# Salmon river slam outing???



## flyrod4steelhead (Mar 14, 2002)

Just wondering, what time, is everyone gonna start showing up? I might be up there around noon.


F4S
Dale Bailey


----------



## solasylum (Mar 29, 2000)

Dale...I won't make it up until about 6 or so.

Looking for a fishing partner for Friday evening if anyone is interested.

Scott


----------



## flyrod4steelhead (Mar 14, 2002)

I'm gonna change that. Me and my dad will prolly be up there before that. That way we can get some thing's if need be.

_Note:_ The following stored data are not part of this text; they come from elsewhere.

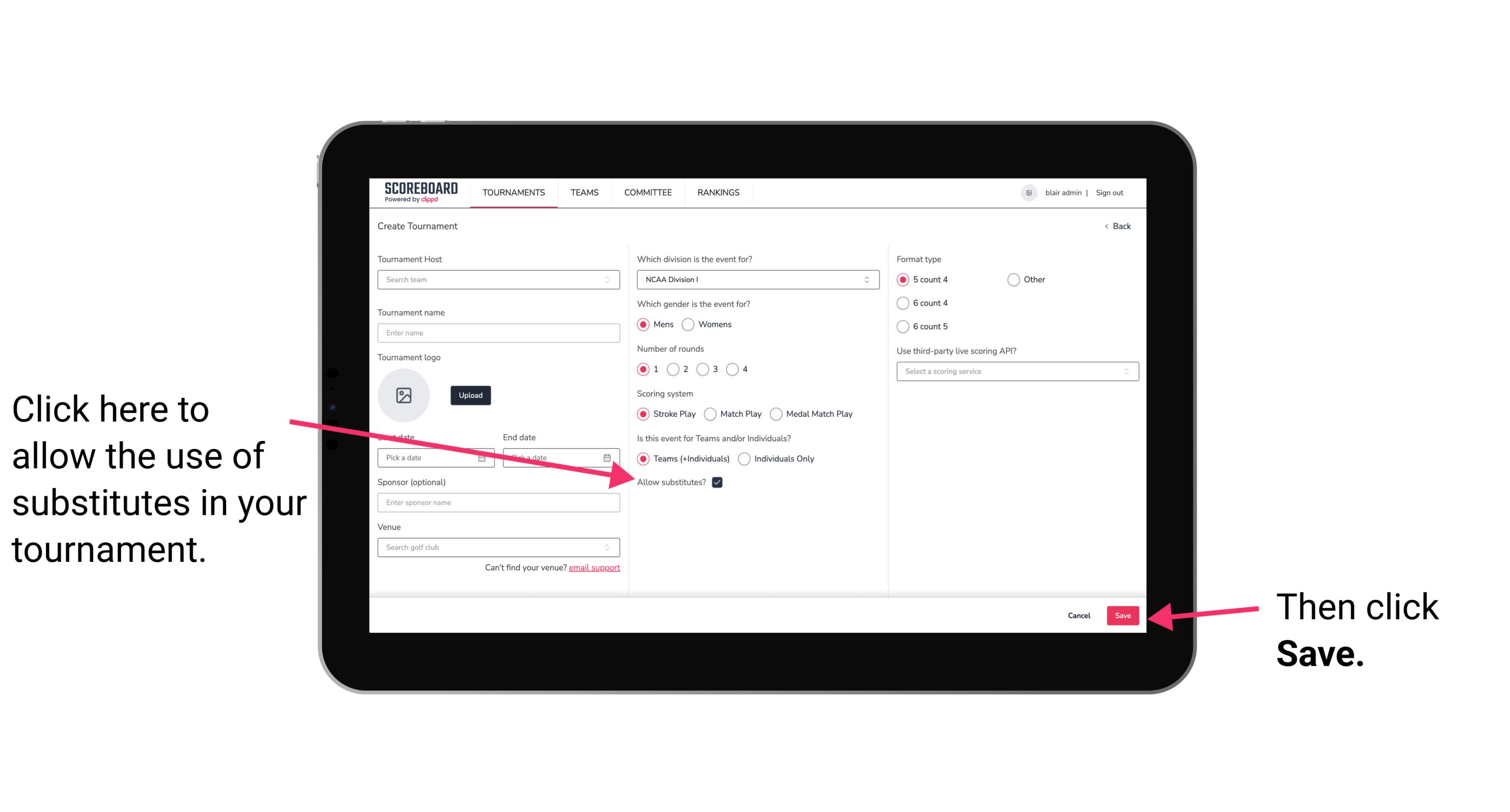The height and width of the screenshot is (812, 1510).
Task: Enable Allow substitutes checkbox
Action: pyautogui.click(x=719, y=482)
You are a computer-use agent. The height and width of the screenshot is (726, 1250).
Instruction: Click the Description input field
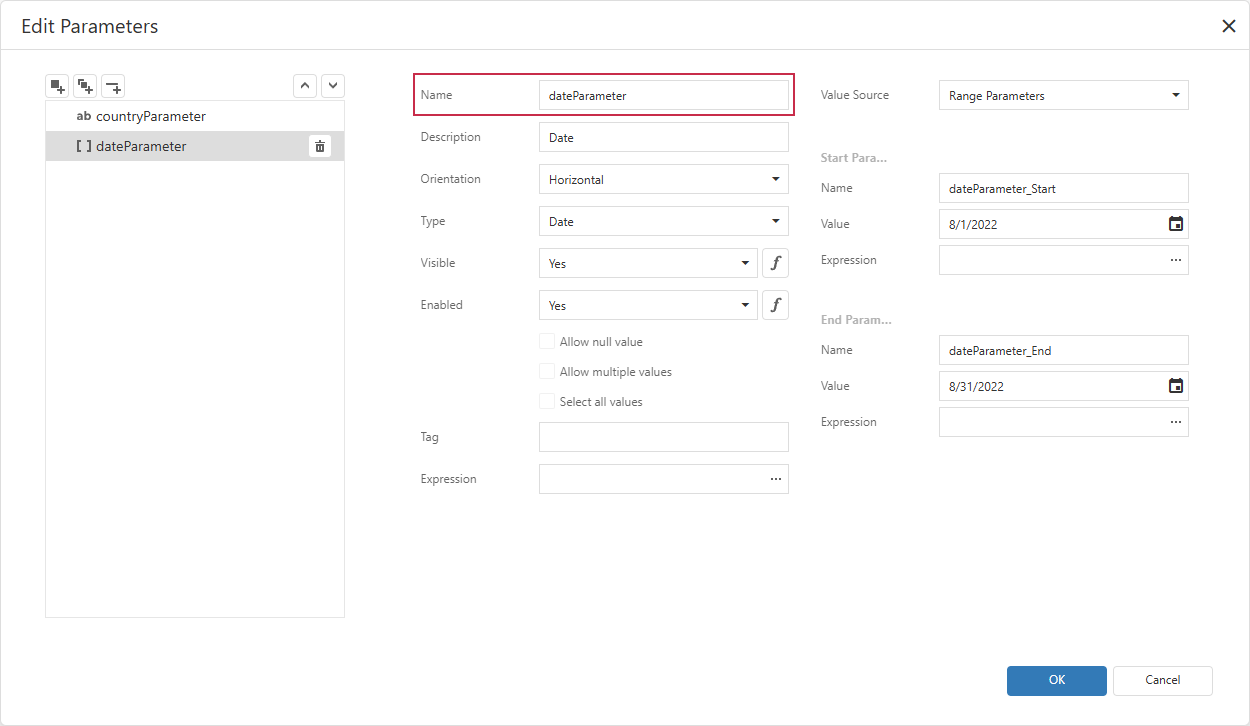click(664, 137)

See you all there.


Dale


----------



## unregistered55 (Mar 12, 2000)

Hoping to leave after my School Class on Thusday Evening...around 8pm...


----------



## YPSIFLY (Feb 13, 2001)

I'm planning on getting there on Fri. in the early afternoon.

I'm hoping someone will be there to fish with me, as this will be my first time on this river and I don't have a clue where to go.


----------



## Steely-Head (Dec 2, 2001)

I'll be there whenever you get there Dale.


----------



## flyrod4steelhead (Mar 14, 2002)

Well i talked with my dad the other night. He said he's gonna see if he get the day off of work. So being that, i'll probally be up there in the mornin, lol. No, i'm hopeing to be up there around noon. That way we can get my tent set up and the **** put where it belong's, FLYROD IN HAND, GONE FISHIN, LOL. 

I'll see you guy's/ gal's in a week


Dale


----------